‘Öfkemiz zaman aşımına uğramayacak’
‘Öfkemiz zaman aşımına uğramayacak’
‘Öfkemiz zaman aşımına uğramayacak’
Gözaltına kaybedilen yakınlarının akıbetini sormak için 499. Haftadır Galatasaray Meydanı’nda adalet nöbeti tutan Cumartesi Anneleri, belli olan failler cezalandırılmasını istedi. Bu hafta 27 Nisan 1991 sabahı komşularının gözünün önünde polis tarafından kaçırılan ve gözaltında kaybedilen 24 yaşındaki Hüseyin Toraman’ın akıbetinin sorulduğu eylemde söz alan Hüseyin Toraman’ın kardeşi Sakine Toraman, “Abimin dosyası zamanaşımına uğrasa da öfkemiz zamanaşımına uğrayamayacak” dedi.
Gözaltında kaybedilen yakınlarının akıbetini soran Cumartesi Anneleri, her Cumartesi günü Galatasaray Meydanı’nda gerçekleştirdikleri adalet nöbeti 499.haftasına girdi. CHP İstanbul Milletvekili Sezgin Tanrıkulu’nun destek için katıldığı eylemde, ellerinde yakınlarının fotoğrafları ve kırmızı karanfillerle, “Failler Belli Kayıplar Nerede?” pankartının arkasında oturan Cumartesi Anneleri, bu hafta 27 Nisan 1991 tarihinde polis tarafından gözaltına alınıp kaybedilen Hüseyin Toraman’ın akıbetini sordu.
Öncesinde Hanife Yıldız’ın gözaltında kaybedilen oğlu Murat Yıldız’ın ağzıyla halka hitaben yazdığı mektubu okundu. Ardından da gözaltında kaybedilen sembol isimlerden Hasan Ocak’ın abisi Ali Ocak sözü aldı.
‘AKP KATİLLERİ AKLASA DA BİZİM İKİ ELİMİZ YAKALARINDA’

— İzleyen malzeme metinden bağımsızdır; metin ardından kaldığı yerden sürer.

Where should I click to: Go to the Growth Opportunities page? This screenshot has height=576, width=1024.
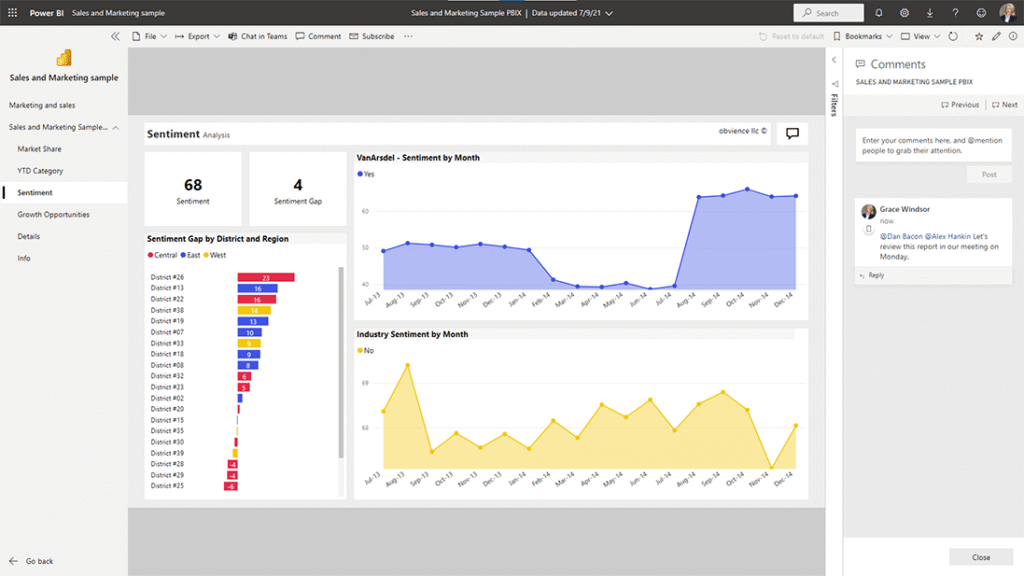pos(53,214)
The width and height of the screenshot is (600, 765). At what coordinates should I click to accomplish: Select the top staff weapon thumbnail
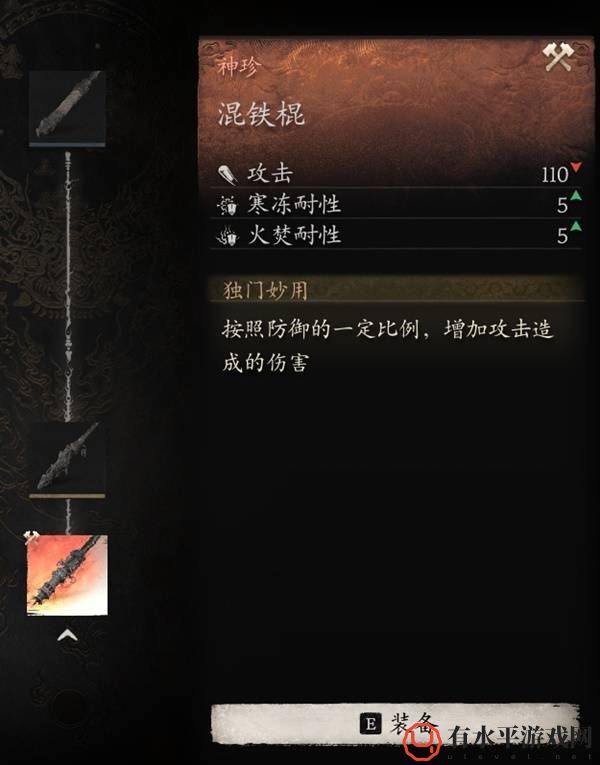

“JİTEM’i ben kurdum” diyen Arif Doğan ve Çiller’in en yakın adamı Doğan Güreş’in hiç hesap vermeden öldüklerini hatırlatan Ali Ocak, eli kanlı Doğan ile Güreş’in sorgusuz sualsiz göçmesinin sebebinin AKP hükümetinin katilleri aklama politikası olduğunu vurguladı. AKP’nin eli kanlı generaller ve askerleri işledikleri savaş suçlarından değil darbe teşebbüsü adı altında yargılayarak onların işledikleri katliamları örtbas ettiklerine dikkat çeken Ocak, “Siz istediğiniz kadar örtbas edin. Biz yaşadığımız sürece elimiz katillerin iki yakasında olacak” dedi.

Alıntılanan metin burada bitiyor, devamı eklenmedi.